§ **Exercise instructions**
**1.** Condense the paragraph in the long covid discussion that begins "Covid virus causes a vasculitis" into a short list, keeping its main facts.
**2.** Resume the long covid discussion after its last sentence.

Interestingly, the Australian Medical Acupuncture College Queensland branch has long covid as their topic for their annual conference coming up in August. I believe there are promising treatments in this branch of medicine.

Dr Peter James Strickland   13/07/2023 11:37:56 AM

Covid virus causes a vasculitis, and that is why it is known to cause pneumonitis from relative ischaemia to the heart and lungs (like left heart failure), AND also affects the carotids causing this brain 'fogging'. Everything in one's body functions on its O2 supply. To overcome all these symptoms one has to 'bite the bullet' and show some G & D. Do NOT go to bed, but rather get up and exercise THROUGH the fatigue --not too hard, but certainly longer than usual, and do NOT get cold after exercise, use a B-adrenergic puffer PRIOR to exercise, and eat a well-rounded diet, and NO alcohol. That is the formula for quicker recovery in those who were previously totally well before Covid, or influenza etc. One , however, has to know that one has NOT developed a viral myocarditis. Experienced it many times myself over the last 60 odd years of medical practice and heavy sports involvement. Exercise both shortens the illness, and gives a temporary 'high' if done correctly and often.

Dr Dorothy Muriel Leeder   13/07/2023 12:05:44 PM

I'm a retired GP, now in week 9 of Covid. I'd value joining this conversation. Fiona's experience has much in common with mine.

Dr Angela Maree Roche   13/07/2023 2:34:17 PM

Interesting re covid virus reactivating EBV IGM. I had a longish viral illness pre covid with joint pains and abnormal LFTs . Virus was not identified but EBV IGM was positive as well as IGG . Gastroenterologist I saw re the abnormal LFTs said she sees that all the time - reactivation of EBV IGM due to other viral illnesses , particularly eg Hep B but can be with any viral illness . So puts to rest the naturopath myth of getting glandular fever “ again” or my that EBV has been reactivated

Dr Helena Spencer   13/07/2023 6:01:45 PM

Sorry Dr Strickland, I cant agree with you on the push through with exercise - that works for all sorts of chronic illness, but not for ME/CFS and for those who feel MUCH worse after exercise ; it doesn't help. A significant proportion of long covid patients fulfill ME/CFS criteria
which has post-exertional malaise as a diagnostic feature.

(Stored items)
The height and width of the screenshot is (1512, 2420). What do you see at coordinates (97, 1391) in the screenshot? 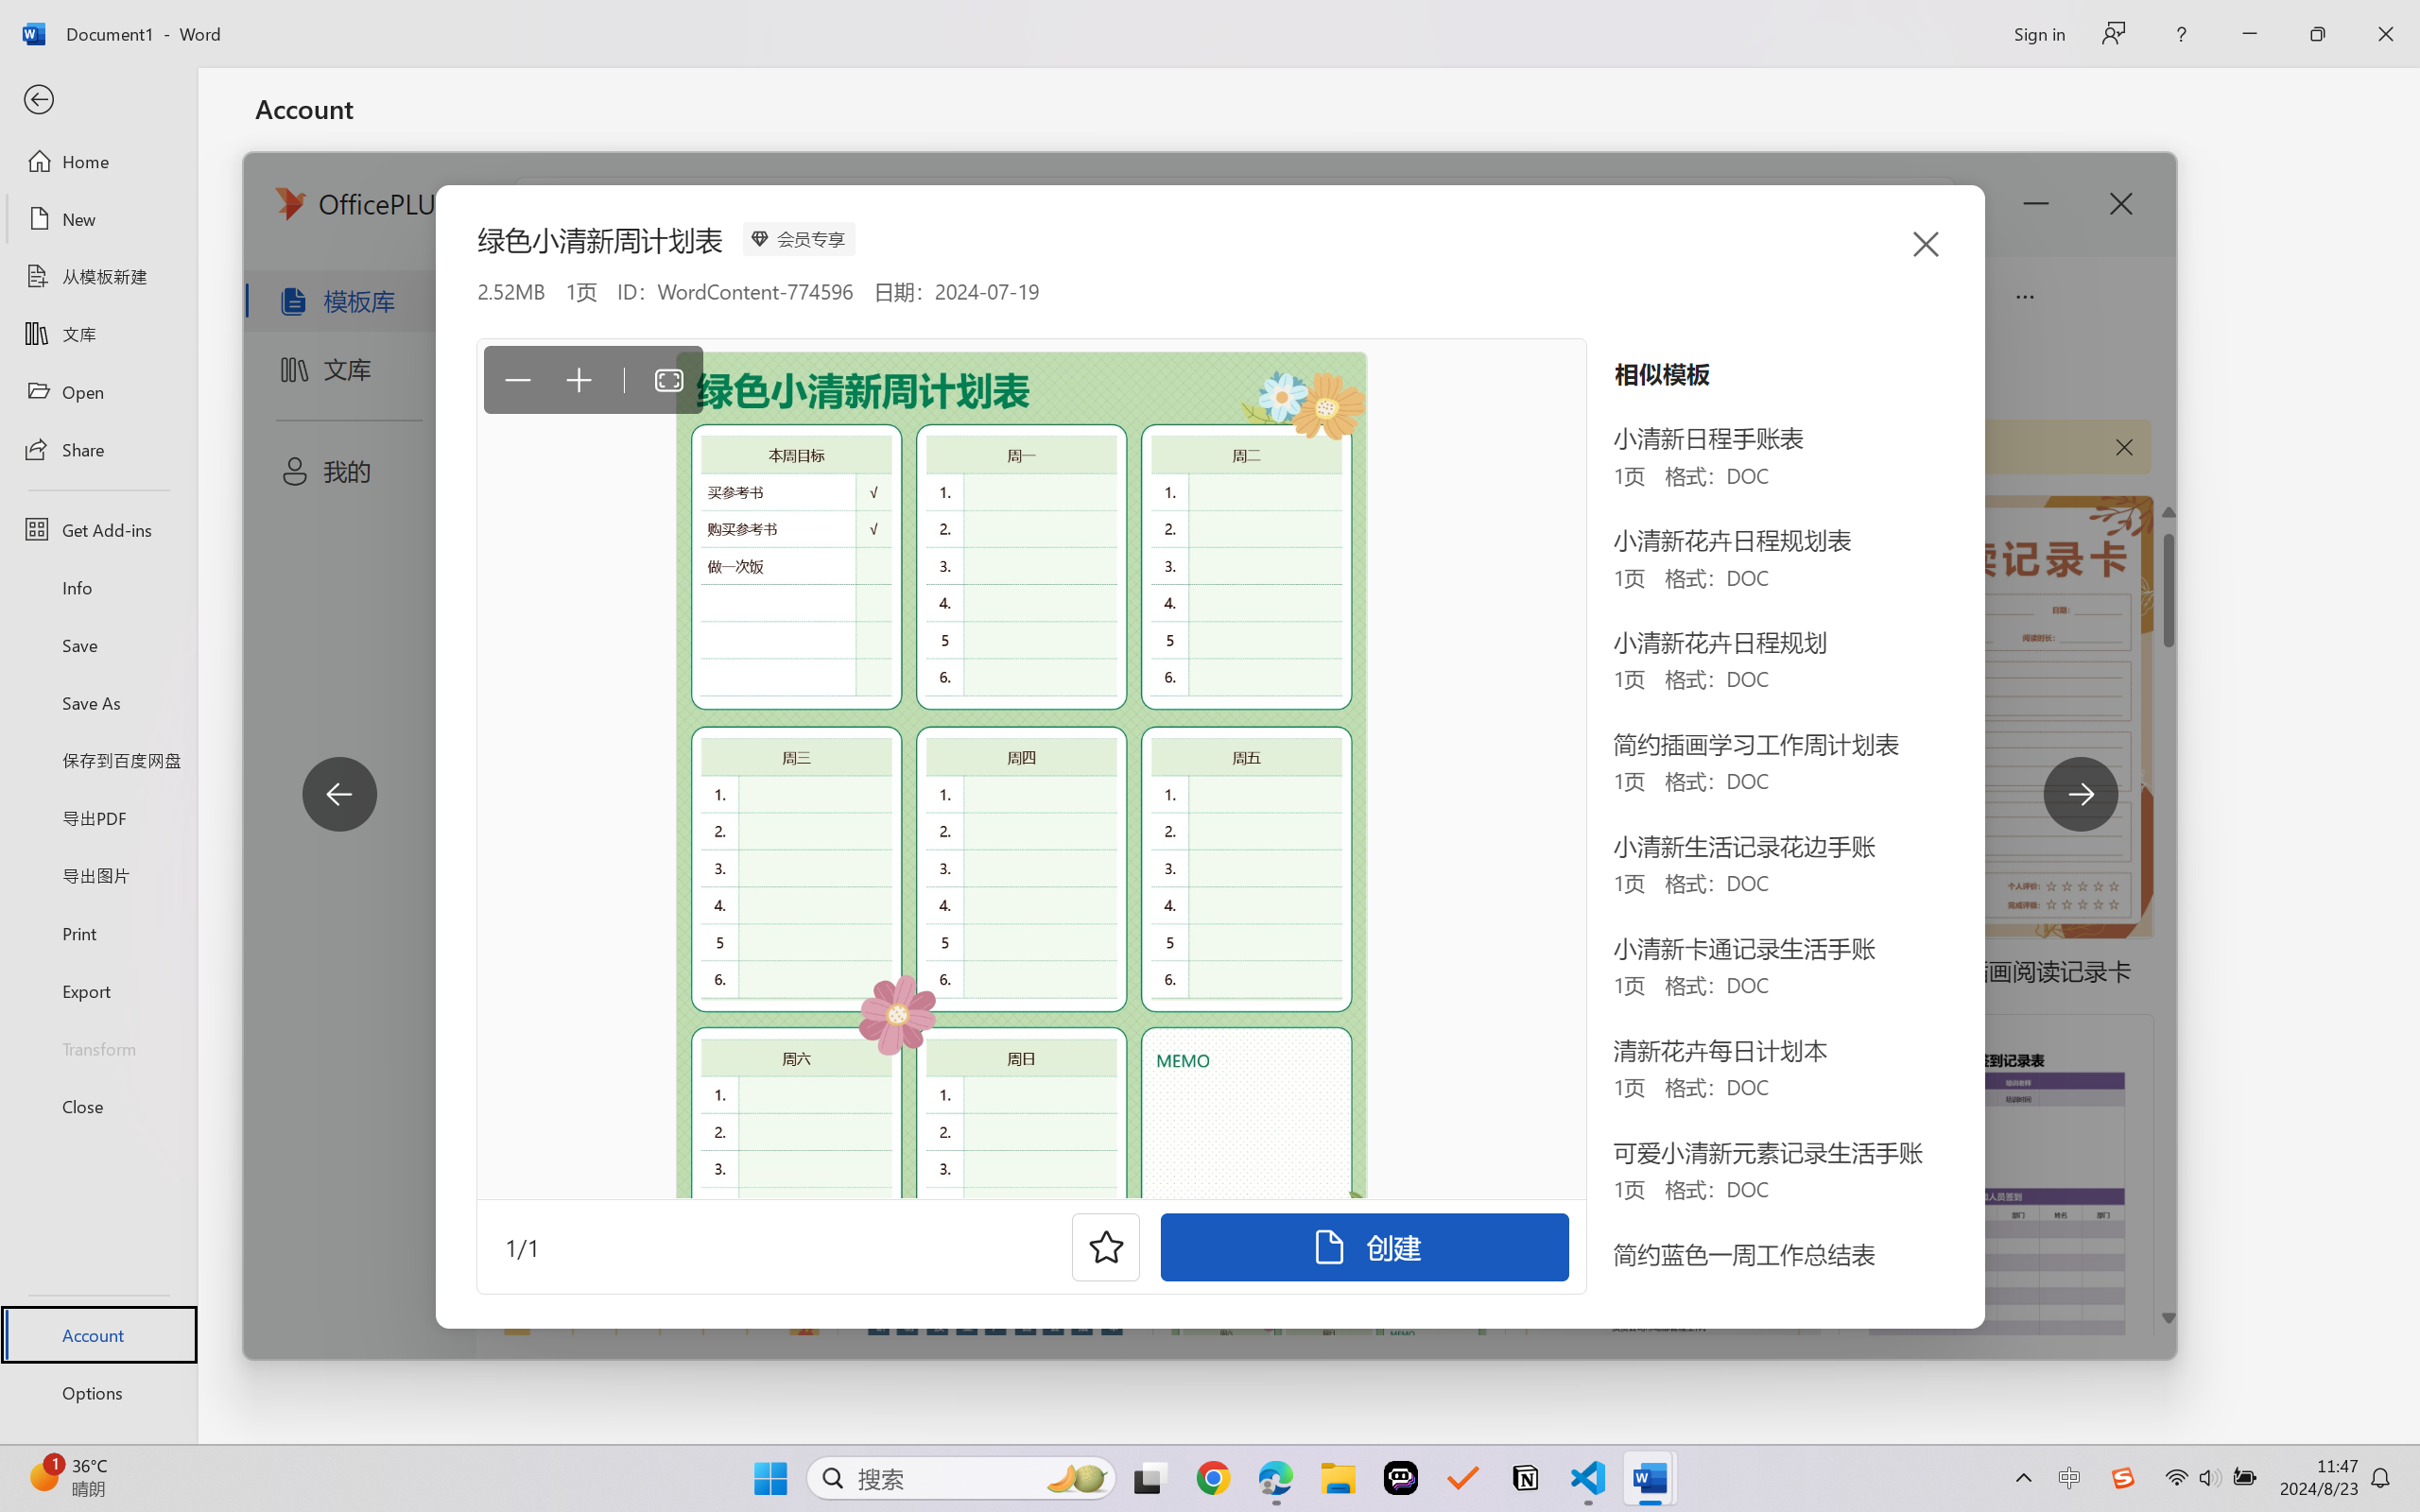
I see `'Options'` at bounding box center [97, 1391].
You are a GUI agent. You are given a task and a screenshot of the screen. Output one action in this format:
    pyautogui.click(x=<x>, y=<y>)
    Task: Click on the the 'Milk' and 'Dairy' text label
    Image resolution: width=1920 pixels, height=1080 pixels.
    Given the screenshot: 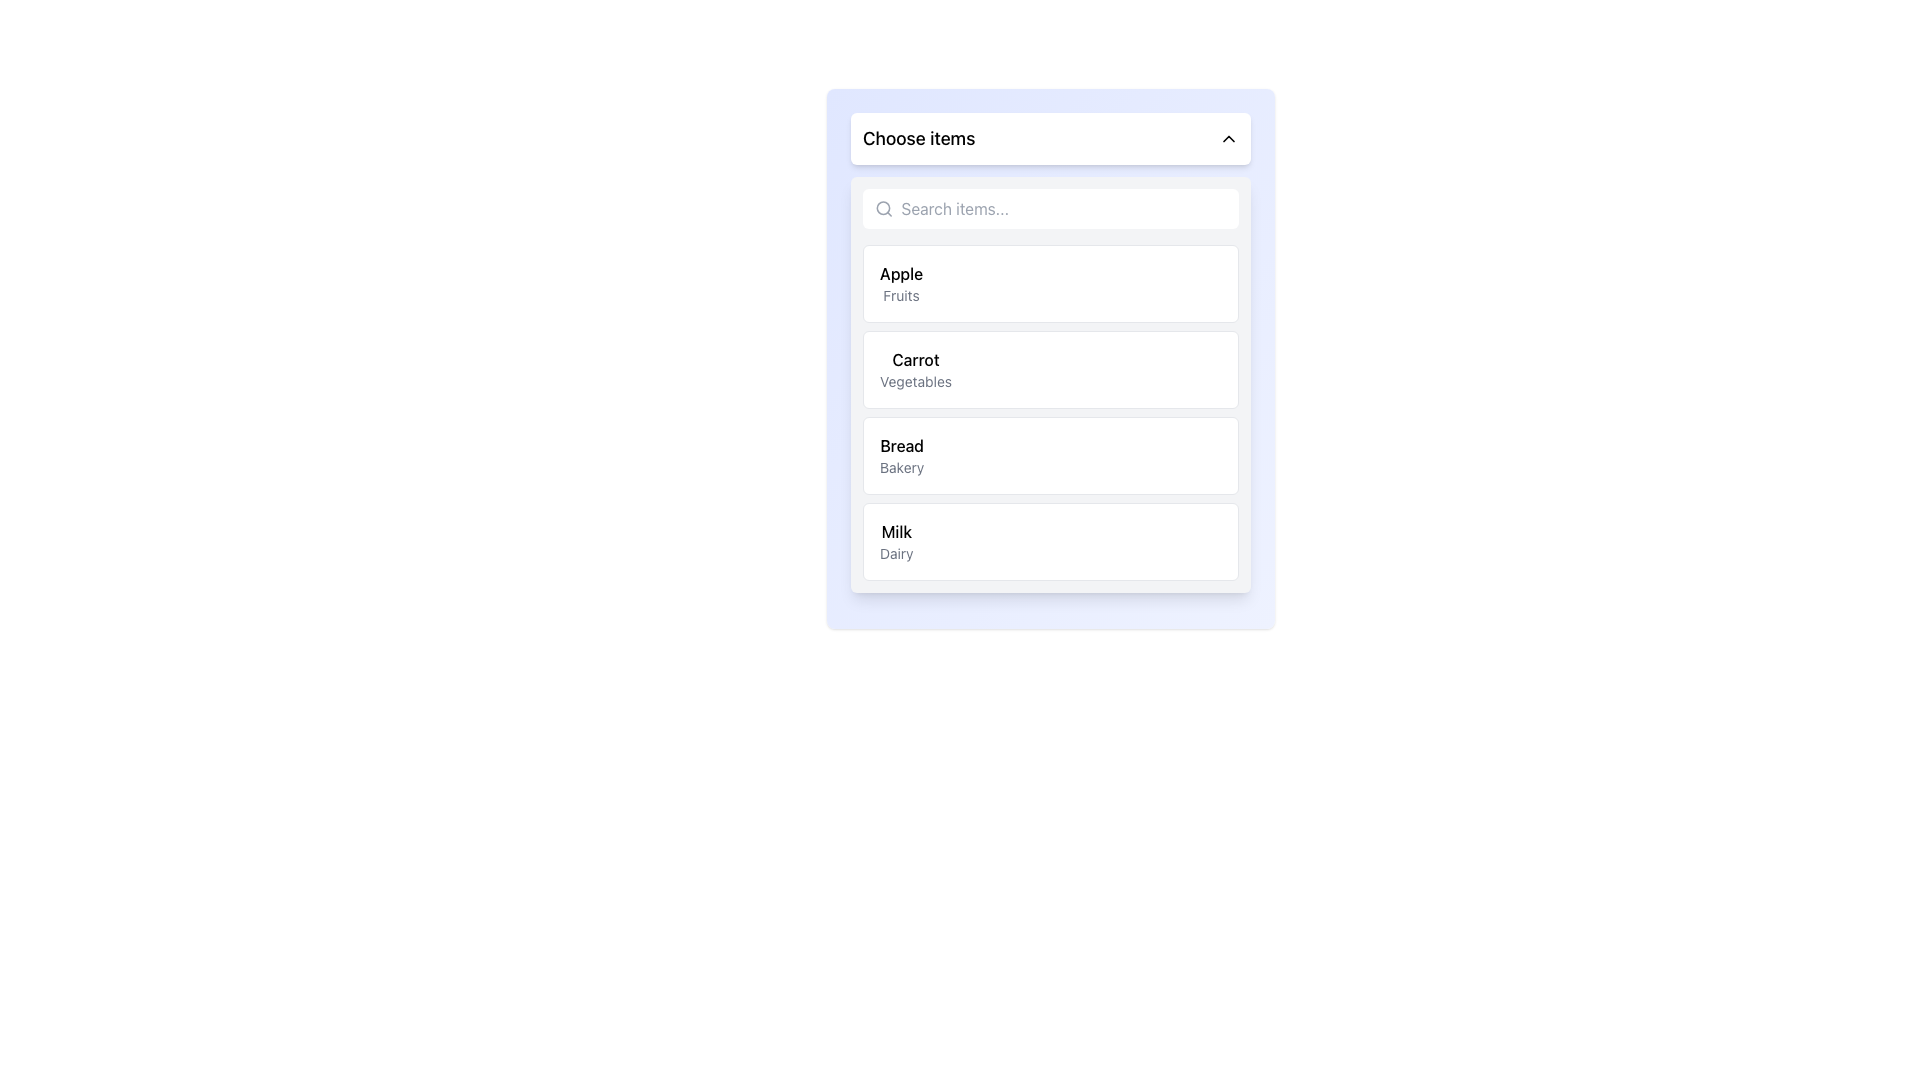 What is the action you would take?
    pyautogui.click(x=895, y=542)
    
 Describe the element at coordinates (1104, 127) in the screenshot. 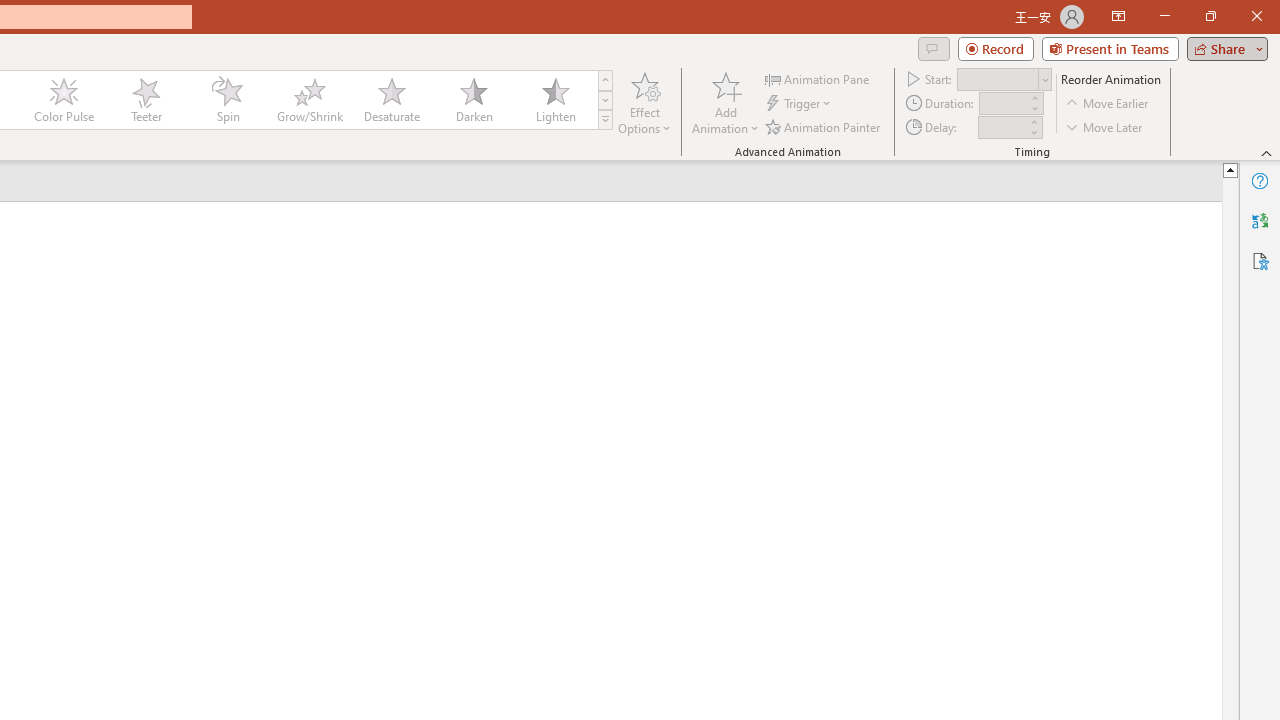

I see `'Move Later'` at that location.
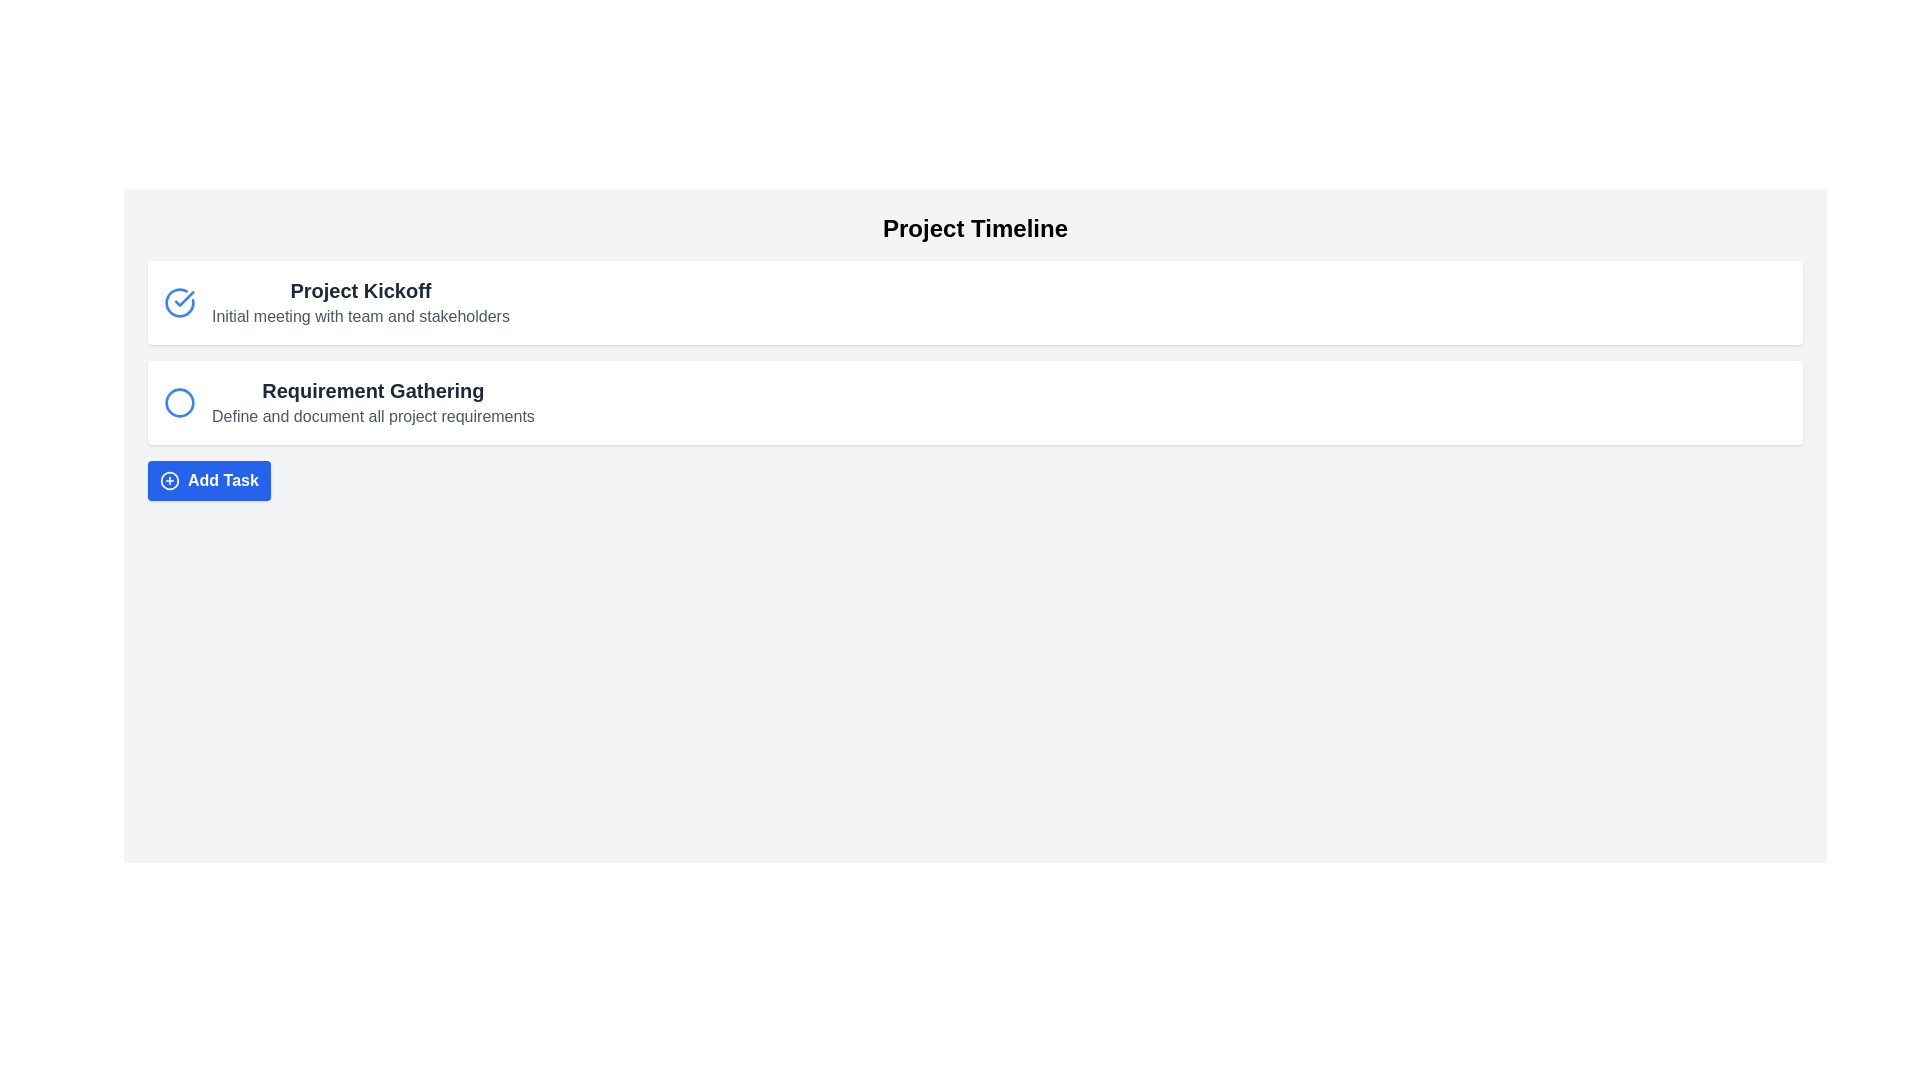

§ **Set of answers**
**1.**
- Covid virus causes a vasculitis. That is why it causes pneumonitis through relative ischaemia to the heart and lungs, and why it affects the carotids, causing brain "fogging."
- Everything in the body depends on its O2 supply.
- Recommended formula for quicker recovery in people who were totally well before Covid, influenza, etc.:
  - Don't go to bed. Get up and exercise through the fatigue, not too hard but longer than usual.
  - Don't get cold after exercise.
  - Use a B-adrenergic puffer before exercise.
  - Eat a well-rounded diet and drink no alcohol.
- One must first know that a viral myocarditis has not developed.
- The writer has experienced this many times over 60-odd years of medical practice and heavy sports involvement.
- Exercise shortens the illness and, done correctly and often, gives a temporary "high."

**2.**
By all means exercise as best you can within your tolerance, but if exercise is making you sicker and sicker , your body is telling you something.

Dr Thao Thi Nguyen   13/07/2023 7:01:24 PM

I am a GP and part of my practice is doing medical acupuncture for an array of musculoskeletal conditions as well as treating other medical and mental disorders for patients who are not yet well managed with conventional medicine or conventional medicine have given them significant adverse effects .
I have treated Post Covid condition patients (fatigue , persistent respiration symptoms ) and produced quick result. I treated a patient with debilitating palpitations and panic attacks post Covid vaccination and resolved her symptoms. I have also treated many patients who had recurrent or persistent respiratory infections ( more than 2 months of rhinosinusitis and bronchtis) despite multiple courses of antibiotics and oral prednisolone. The benefits are often astounding for patients. I do believe acupuncture has a significant role in the treatment of long COVID. I hope GPs are aware of this very effective treatment modality with a very low (if any )adverse effects.